Bientôt, ils furent dans les banlieues de Prague. Elles étaient grises et tristes, comme, il est vrai, celles de la plupart des grandes villes. La première chose était de trouver un hôtel. Il y en avait un, près de la place Venceslas, qui semblait à la fois agréable et modeste. L’employé leur fit une drôle de mine. Il était sincèrement désolé, il ne pouvait loger que sur la présentation d’un document de réquisition, établi par l’administration du Tourisme. C’est vrai, on le leur avait dit à la frontière. Ils retrouvèrent l’adresse. Heureusement, ce n’était pas trop loin : dix minutes en voiture. Ils tournèrent en rond parmi les Škoda tchèques et les Moskvitch russes, virent quelques Trabant, et aperçurent l’une ou l’autre Tatraplan noires, les voitures des gens importants, ou celles de la police politique… Il leur fallut évidemment plus de dix minutes pour trouver le Bureau du tourisme, mais il semblait accueillant : un pavillon en bois, avec de grandes fenêtres et quelques touches de couleur. Une aimable demoiselle leur demanda leurs papiers, leurs passeports et tous les documents douaniers, vérifia tout, et leur donna contre devises la somme d’argent local correspondant au minimum exigé. Puis elle leur  remit le bordereau qu’elle venait de taper à la machine. Il s’y trouvait le nom d’un hôtel, qui n’était évidemment pas celui qu’ils avaient demandé. Y figurait aussi son nom à lui, avec le prénom, la date de naissance, la nationalité, la date d’arrivée et la date de départ. Puis, un signe curieux qu’ils n’arrivèrent à lire qu’avec difficulté. Quelque chose comme « +ová ». « +ová », c’était elle.

L’hôtel portait le beau nom de « Solidarita ». Ce n’était pas du tchèque. C’était vaguement italien, sauf qu’en italien, on dit solidarietà. Un building de dix étages, tout en ciment gris, aux fenêtres rares et fermées. La porte d’entrée était toute petite, et le hall désert. Il flottait partout une odeur désagréable, sans doute celle d’un désinfectant. Leur chambre était au sixième. Dans l’ascenseur qui, heureusement, fonctionnait, ils purent lire une affichette leur souhaitant la bienvenue en plusieurs langues, au nom de la solidarité socialiste. La première langue était, évidemment, le russe.

En tout cas, le chauffage marchait. On étouffait dans les couloirs et surtout dans la chambre, dont les murs étaient recouverts d’un papier peint vaguement orange. La lumière était sinistre et, quand ils ouvrirent la fenêtre, ils ne virent que les masses sombres d’autres immeubles. Bientôt, +ová ne put plus le supporter. Ce n’était pas cela, leurs vacances… La ville magique, dont on leur avait tant parlé, qu’était-elle devenue ? Elle se mit à pleurer. Il n’avait pas l’habitude de la voir pleurer. Cette femme, qui traversait la vie avec une volonté sans faille, qui savait supporter la douleur physique comme personne, était sensible aux douleurs morales. Ici, ce n’était pourtant qu’une déception… Il voulut la rassurer, lui dit qu’ils n’avaient encore rien vu de la ville, mais il se rendit compte que son discours sonnait faux. Il ne s’agissait pas de tourisme, mais d’ambiance. Si l’ambiance de la ville avait changé depuis l’invasion, ses plus beaux monuments ne pourraient sans doute les consoler. Ni elle, ni lui.

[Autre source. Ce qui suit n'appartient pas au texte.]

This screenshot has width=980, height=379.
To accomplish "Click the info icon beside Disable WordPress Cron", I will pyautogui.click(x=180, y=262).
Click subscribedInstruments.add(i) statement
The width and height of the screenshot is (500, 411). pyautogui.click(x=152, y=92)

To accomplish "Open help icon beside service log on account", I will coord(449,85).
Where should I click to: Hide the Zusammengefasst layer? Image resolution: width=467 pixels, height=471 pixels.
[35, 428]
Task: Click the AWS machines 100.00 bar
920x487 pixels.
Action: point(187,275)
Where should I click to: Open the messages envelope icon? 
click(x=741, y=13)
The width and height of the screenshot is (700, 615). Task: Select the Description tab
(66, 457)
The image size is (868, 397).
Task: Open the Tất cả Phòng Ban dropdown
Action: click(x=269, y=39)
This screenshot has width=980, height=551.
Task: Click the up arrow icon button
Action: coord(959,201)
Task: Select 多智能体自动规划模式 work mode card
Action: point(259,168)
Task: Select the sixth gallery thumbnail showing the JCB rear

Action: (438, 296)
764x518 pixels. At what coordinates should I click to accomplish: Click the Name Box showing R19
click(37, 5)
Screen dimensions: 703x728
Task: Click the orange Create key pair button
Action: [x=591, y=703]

Ils sortirent, à la recherche d’un restaurant, mais le quartier n’était pas propice aux restaurants. Ils finirent par en trouver un dans la rue Gutová. Porc, chou, knedliki. Ç’aurait pu être bon, mais il y manquait du cœur, je veux dire de l’enthousiasme. Ou de l’esprit, je veux dire de la légèreté. Il n’y avait pas beaucoup de monde. Les gens mangeaient, les uns comme si c’était leur dernier repas, les autres comme s’ils s’ennuyaient à mourir. Ils buvaient, l’une après l’autre, d’énormes pintes de bière d’un demi-litre, qui semblaient les endormir. Mais au moins, là, on ne les regardait plus comme les fruits du péché. Au retour, dans les couloirs de l’hôtel, dans l’ascenseur, ils croisèrent quelques pensionnaires : tous des hommes, imperméable et chapeau gris, visage gris, qui ne parlaient pas. Dans la chambre, ils firent l’amour. Ce ne fut pas leur meilleure étreinte, mais ils se rassurèrent l’un l’autre au contact de leur corps, et ça leur fit du bien.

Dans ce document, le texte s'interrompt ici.